● WHAT IS EXPECTED
Please rewrite the entries below with every "Instruction" replaced by "Command", keeping everything else the same.

● MATERIALS PROVIDED
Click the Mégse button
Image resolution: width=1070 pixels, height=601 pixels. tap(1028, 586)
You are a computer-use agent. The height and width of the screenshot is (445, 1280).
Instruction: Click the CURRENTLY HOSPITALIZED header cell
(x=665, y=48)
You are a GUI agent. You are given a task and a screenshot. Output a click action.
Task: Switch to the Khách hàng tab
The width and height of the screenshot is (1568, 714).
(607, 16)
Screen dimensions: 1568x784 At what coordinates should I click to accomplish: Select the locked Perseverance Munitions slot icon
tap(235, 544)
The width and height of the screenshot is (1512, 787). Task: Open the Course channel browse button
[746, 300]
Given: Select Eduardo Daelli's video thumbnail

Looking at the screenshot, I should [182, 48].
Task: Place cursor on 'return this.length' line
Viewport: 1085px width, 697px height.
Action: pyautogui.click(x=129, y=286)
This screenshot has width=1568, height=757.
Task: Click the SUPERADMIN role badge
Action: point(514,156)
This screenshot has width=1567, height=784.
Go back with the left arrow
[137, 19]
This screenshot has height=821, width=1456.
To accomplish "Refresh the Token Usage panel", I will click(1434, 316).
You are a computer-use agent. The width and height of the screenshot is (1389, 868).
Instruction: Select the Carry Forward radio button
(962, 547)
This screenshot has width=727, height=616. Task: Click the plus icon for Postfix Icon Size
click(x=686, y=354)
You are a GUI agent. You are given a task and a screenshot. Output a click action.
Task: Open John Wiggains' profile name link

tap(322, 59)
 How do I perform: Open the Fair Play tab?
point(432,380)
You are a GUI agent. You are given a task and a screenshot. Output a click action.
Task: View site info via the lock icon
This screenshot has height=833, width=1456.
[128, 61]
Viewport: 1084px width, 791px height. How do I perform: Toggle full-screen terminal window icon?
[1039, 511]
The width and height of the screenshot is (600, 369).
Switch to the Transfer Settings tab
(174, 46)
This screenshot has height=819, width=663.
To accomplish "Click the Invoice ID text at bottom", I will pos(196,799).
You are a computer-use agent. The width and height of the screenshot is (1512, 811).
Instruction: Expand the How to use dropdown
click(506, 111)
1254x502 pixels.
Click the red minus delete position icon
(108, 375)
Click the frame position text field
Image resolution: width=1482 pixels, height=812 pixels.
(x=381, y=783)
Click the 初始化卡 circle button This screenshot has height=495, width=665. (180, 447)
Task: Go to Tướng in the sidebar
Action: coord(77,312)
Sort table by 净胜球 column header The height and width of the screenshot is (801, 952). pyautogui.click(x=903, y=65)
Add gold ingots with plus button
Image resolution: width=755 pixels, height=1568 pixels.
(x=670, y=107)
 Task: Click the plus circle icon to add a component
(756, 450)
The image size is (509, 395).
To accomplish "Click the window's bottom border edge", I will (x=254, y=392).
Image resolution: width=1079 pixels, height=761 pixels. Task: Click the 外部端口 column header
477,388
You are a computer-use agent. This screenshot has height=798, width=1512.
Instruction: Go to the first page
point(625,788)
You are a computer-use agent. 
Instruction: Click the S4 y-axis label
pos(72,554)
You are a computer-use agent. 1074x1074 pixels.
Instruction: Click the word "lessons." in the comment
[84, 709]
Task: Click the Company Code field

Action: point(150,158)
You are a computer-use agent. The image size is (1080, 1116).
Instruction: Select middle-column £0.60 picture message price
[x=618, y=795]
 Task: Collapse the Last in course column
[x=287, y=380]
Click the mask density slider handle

● EXERCISE SOLUTION
Click the Mégse button
Image resolution: width=1070 pixels, height=601 pixels. tap(1028, 586)
You are a computer-use agent. The height and width of the screenshot is (445, 1280).
Command: Click the CURRENTLY HOSPITALIZED header cell
(x=665, y=48)
You are a GUI agent. You are given a task and a screenshot. Output a click action.
Task: Switch to the Khách hàng tab
The width and height of the screenshot is (1568, 714).
(607, 16)
Screen dimensions: 1568x784 At what coordinates should I click to accomplish: Select the locked Perseverance Munitions slot icon
tap(235, 544)
The width and height of the screenshot is (1512, 787). Task: Open the Course channel browse button
[746, 300]
Given: Select Eduardo Daelli's video thumbnail

Looking at the screenshot, I should [182, 48].
Task: Place cursor on 'return this.length' line
Viewport: 1085px width, 697px height.
Action: pyautogui.click(x=129, y=286)
This screenshot has width=1568, height=757.
Task: Click the SUPERADMIN role badge
Action: point(514,156)
This screenshot has width=1567, height=784.
Go back with the left arrow
[137, 19]
This screenshot has height=821, width=1456.
To accomplish "Refresh the Token Usage panel", I will click(1434, 316).
You are a computer-use agent. The width and height of the screenshot is (1389, 868).
Command: Select the Carry Forward radio button
(962, 547)
This screenshot has width=727, height=616. Task: Click the plus icon for Postfix Icon Size
click(x=686, y=354)
You are a GUI agent. You are given a task and a screenshot. Output a click action.
Task: Open John Wiggains' profile name link

tap(322, 59)
 How do I perform: Open the Fair Play tab?
point(432,380)
You are a GUI agent. You are given a task and a screenshot. Output a click action.
Task: View site info via the lock icon
This screenshot has height=833, width=1456.
[128, 61]
Viewport: 1084px width, 791px height. How do I perform: Toggle full-screen terminal window icon?
[1039, 511]
The width and height of the screenshot is (600, 369).
Switch to the Transfer Settings tab
(174, 46)
This screenshot has height=819, width=663.
To accomplish "Click the Invoice ID text at bottom", I will pos(196,799).
You are a computer-use agent. The width and height of the screenshot is (1512, 811).
Command: Expand the How to use dropdown
click(506, 111)
1254x502 pixels.
Click the red minus delete position icon
(108, 375)
Click the frame position text field
Image resolution: width=1482 pixels, height=812 pixels.
(x=381, y=783)
Click the 初始化卡 circle button This screenshot has height=495, width=665. (180, 447)
Task: Go to Tướng in the sidebar
Action: coord(77,312)
Sort table by 净胜球 column header The height and width of the screenshot is (801, 952). pyautogui.click(x=903, y=65)
Add gold ingots with plus button
Image resolution: width=755 pixels, height=1568 pixels.
(x=670, y=107)
 Task: Click the plus circle icon to add a component
(756, 450)
The image size is (509, 395).
To accomplish "Click the window's bottom border edge", I will (x=254, y=392).
Image resolution: width=1079 pixels, height=761 pixels. Task: Click the 外部端口 column header
477,388
You are a computer-use agent. This screenshot has height=798, width=1512.
Command: Go to the first page
point(625,788)
You are a computer-use agent. 
Command: Click the S4 y-axis label
pos(72,554)
You are a computer-use agent. 1074x1074 pixels.
Command: Click the word "lessons." in the comment
[84, 709]
Task: Click the Company Code field

Action: point(150,158)
You are a computer-use agent. The image size is (1080, 1116).
Command: Select middle-column £0.60 picture message price
[x=618, y=795]
 Task: Collapse the Last in course column
[x=287, y=380]
Click the mask density slider handle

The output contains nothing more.